Sir, – Dr Rory Hearne provides an excellent example of the social science version of mission creep (“Scale of homelessness crisis is far worse than the official data suggests”, Opinion & Analysis, November 9th). Mission, or feature creep as it is known in the world of producing things, is where the features or scope of a project increase during its development cycle resulting in the completion of the project disappearing beyond the far horizon. It’s how the publicly funded advocacy sector increases job opportunities and funding for itself.

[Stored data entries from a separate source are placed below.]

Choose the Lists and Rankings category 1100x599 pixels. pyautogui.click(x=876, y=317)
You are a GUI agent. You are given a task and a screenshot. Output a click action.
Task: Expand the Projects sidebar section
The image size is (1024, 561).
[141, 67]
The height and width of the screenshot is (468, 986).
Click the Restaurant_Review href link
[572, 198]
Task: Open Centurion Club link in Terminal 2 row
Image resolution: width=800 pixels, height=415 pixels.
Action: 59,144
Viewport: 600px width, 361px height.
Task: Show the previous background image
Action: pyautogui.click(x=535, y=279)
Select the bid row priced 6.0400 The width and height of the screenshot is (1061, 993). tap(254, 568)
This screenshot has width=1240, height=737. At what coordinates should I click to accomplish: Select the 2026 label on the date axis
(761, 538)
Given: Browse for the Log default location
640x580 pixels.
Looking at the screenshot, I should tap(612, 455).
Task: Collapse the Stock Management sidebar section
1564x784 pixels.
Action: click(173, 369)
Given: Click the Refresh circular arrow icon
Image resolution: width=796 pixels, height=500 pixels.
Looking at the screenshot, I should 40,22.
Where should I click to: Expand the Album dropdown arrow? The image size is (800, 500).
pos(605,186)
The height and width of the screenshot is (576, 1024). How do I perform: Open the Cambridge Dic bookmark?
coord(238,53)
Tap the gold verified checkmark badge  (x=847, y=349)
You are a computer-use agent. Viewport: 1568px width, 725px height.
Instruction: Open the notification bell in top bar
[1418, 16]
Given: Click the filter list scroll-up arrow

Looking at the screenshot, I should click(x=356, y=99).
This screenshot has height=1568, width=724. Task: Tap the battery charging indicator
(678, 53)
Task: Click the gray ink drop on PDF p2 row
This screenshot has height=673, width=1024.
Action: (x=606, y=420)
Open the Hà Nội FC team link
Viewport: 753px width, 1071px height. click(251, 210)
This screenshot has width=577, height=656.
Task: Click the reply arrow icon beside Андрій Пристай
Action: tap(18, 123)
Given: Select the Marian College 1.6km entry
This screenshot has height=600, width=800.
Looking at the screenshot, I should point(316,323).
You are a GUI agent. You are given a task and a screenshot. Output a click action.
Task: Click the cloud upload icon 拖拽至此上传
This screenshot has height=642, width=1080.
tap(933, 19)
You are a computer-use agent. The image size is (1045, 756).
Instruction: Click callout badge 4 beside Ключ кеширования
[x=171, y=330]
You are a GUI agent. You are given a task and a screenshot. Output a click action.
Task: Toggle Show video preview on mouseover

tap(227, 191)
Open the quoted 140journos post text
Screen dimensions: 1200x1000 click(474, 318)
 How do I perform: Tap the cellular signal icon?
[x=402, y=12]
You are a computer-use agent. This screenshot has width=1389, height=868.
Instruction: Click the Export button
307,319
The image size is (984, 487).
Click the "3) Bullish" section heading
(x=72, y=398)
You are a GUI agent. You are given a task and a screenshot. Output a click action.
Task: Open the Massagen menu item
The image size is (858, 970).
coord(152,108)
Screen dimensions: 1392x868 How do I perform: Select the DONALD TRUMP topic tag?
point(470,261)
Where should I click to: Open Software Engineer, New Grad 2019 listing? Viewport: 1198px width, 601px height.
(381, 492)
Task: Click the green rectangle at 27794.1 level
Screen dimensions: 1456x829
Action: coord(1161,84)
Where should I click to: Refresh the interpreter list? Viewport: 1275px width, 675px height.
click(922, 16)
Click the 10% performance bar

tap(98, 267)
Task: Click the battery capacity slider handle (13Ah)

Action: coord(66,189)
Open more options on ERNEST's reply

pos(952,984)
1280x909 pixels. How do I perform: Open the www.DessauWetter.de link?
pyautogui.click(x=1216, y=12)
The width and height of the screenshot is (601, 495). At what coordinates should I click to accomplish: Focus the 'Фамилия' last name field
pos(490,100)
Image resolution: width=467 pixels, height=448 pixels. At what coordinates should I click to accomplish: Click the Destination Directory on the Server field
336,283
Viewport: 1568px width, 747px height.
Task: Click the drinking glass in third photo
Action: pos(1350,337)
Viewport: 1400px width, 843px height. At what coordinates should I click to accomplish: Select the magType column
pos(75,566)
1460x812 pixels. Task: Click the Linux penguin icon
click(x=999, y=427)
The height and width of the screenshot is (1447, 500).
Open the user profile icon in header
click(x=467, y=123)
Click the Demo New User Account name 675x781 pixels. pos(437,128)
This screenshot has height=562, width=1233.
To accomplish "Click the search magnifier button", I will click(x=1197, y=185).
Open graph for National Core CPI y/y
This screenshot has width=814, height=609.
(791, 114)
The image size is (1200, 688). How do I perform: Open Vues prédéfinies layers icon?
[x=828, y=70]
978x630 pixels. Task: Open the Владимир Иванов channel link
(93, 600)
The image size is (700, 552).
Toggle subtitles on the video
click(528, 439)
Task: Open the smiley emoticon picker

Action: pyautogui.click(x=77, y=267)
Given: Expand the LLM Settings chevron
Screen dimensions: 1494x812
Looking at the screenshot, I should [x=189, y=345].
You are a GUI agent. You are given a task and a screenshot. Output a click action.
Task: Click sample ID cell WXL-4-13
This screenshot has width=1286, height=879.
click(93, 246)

Only a generation ago, most ordinary people understood homelessness to be a term applying to someone who had no place to go and who would otherwise be on the streets except that there was emergency short-term accommodation for them provided in hostels or similar. Then well-intentioned politicians of the left decided that banning bedsits would solve the problem of bedsits not being wholly suitable long-term housing options for many people. Since that time the numbers and demographics of those defined as homeless has closely tracked at or below the previous numbers living in bedsits. The new short-term solution has been to provide them with accommodation in hotels and other short-term private-sector options, with less privacy and autonomy than they had in bedsits and at a higher cost to the State. It was a bad idea, well executed.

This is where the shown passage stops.